Reputation: 1863
Does the this reference escape during construction problem (as called by Brian Goetz and others in Java Concurrency in Practice) affect single-threaded programs or just multi-threaded programs? I mean, is it OK to let the this reference escape during construction if my classes aren't supposed to be thread-safe anyway?
EDIT: For example, here:
public class ThisEscape {
public ThisEscape(EventSource source) {
source.registerListener(
new EventListener() {
public void onEvent(Event e) {
doSomething(e);
}
});
}
}
EDIT2: The motivation for my question is that the plugin WindowBuilder for Eclipse creates (or seems to create...) the action listeners in a JFrame's constructor and by default passing anonymous classes to those, thereby allowing the this reference to escape...
Upvotes: 3
Views: 159
Reputation: 194
Don't do it. Letting a reference escape before construction can cause unspecified behavior. Use the static factory pattern and let your worries rest, multiple threads or not
In your example it would look like this:
public class ThisEscape{
private final EventListener listener;
private ThisEscape(){
listener = new EventListener();
}
public static public ThisEscape makeEscape(EventSource source){
ThisEscape e = new ThisEscape();
source.registerListener(e.listener);
return e;
}
private class EventListener{
public void onEvent(Event e){
doSomething(e);
}
}
}
Obviously the static factory doesn't allow for seamless class extension, but in my experience this is not generally a problem, even if a few factory methods need to be made.

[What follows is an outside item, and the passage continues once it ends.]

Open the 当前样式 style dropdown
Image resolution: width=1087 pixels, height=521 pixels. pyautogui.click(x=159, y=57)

This code would be thread safe in regards to construction; be sure to mind that the rest of your class is thread safe.
Upvotes: 2
Reputation: 8586
Allowing the "this" reference to escape isn't necessarily going to cause problems. It can work out okay, but it's completely dependent on what the other code does with it.

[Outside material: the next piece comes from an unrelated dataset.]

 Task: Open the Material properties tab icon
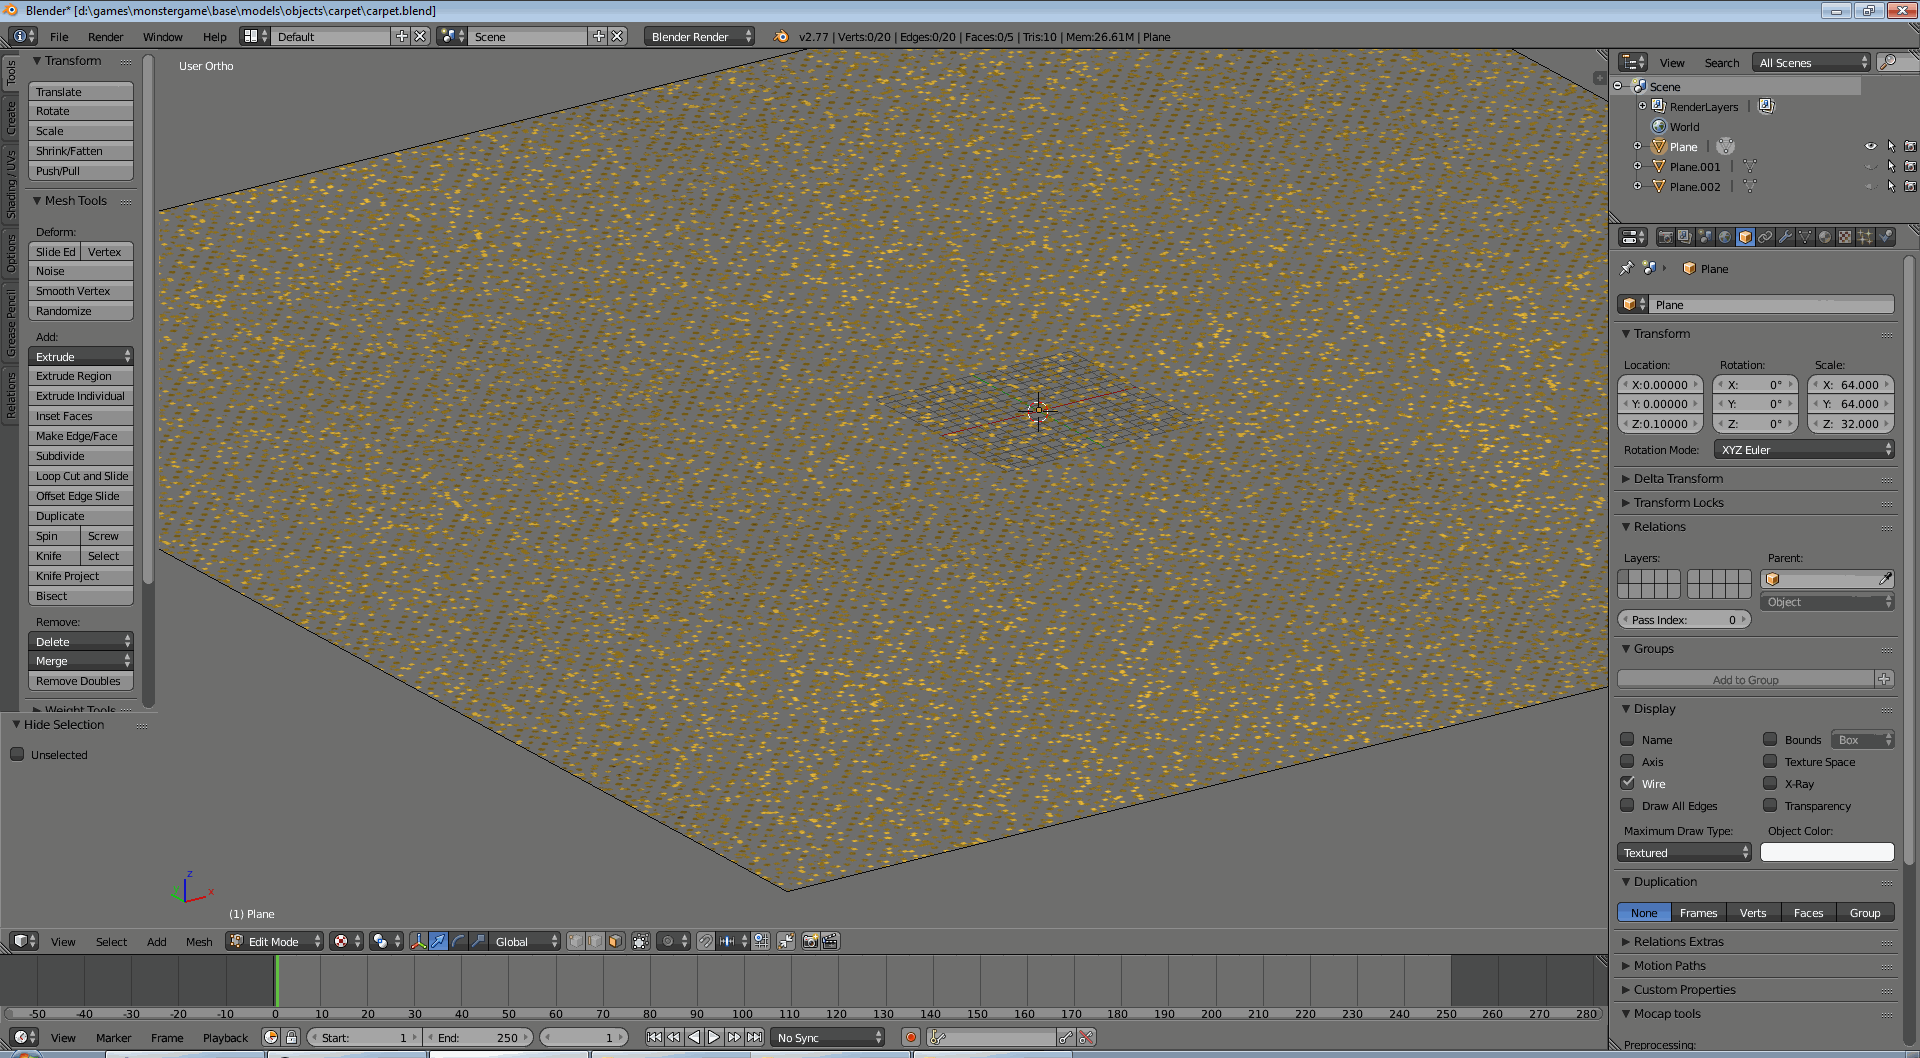(1825, 237)
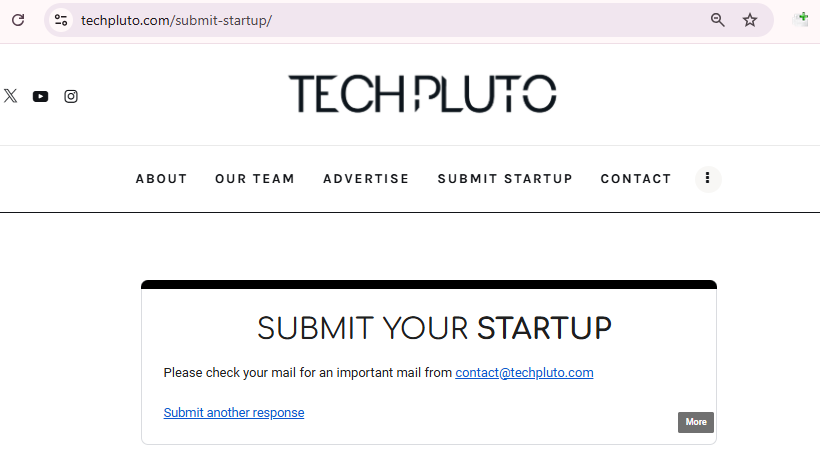Open TechPluto's YouTube channel icon
This screenshot has width=820, height=454.
[x=40, y=96]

So why is it a best practice to not leak this in the constructor? What if EventSource were to send a "now connected" event immediately from within the register function. What happens? doSomething() gets called (and mind you, you're still mid-constructor and may not be done initializing the object). It entirely depends on what the method does, but one of the following is true:
But, you say, it doesn't send that event. So you're okay, right? Well, until someone else changes it, and it starts sending something like that, and then you spontaneously break without a direct change to your code.
Short form: avoid doing that if you can; it can cause headaches. If you absolutely must for some reason, take care that you initialize everything that you can before leaking it, and take great care to understand what's going to happen, and realize that there's potential for future trouble.
Upvotes: 2
Reputation: 533780
Generally speaking you shouldn't try to use your object until it is fully constructed. If you pass the object to some other code before it has been fully initialised this can lead to confusing results, unless you are very careful. Even in single threaded programs.
That said, sometimes it is not a problem esp if you know the object will not be used until later.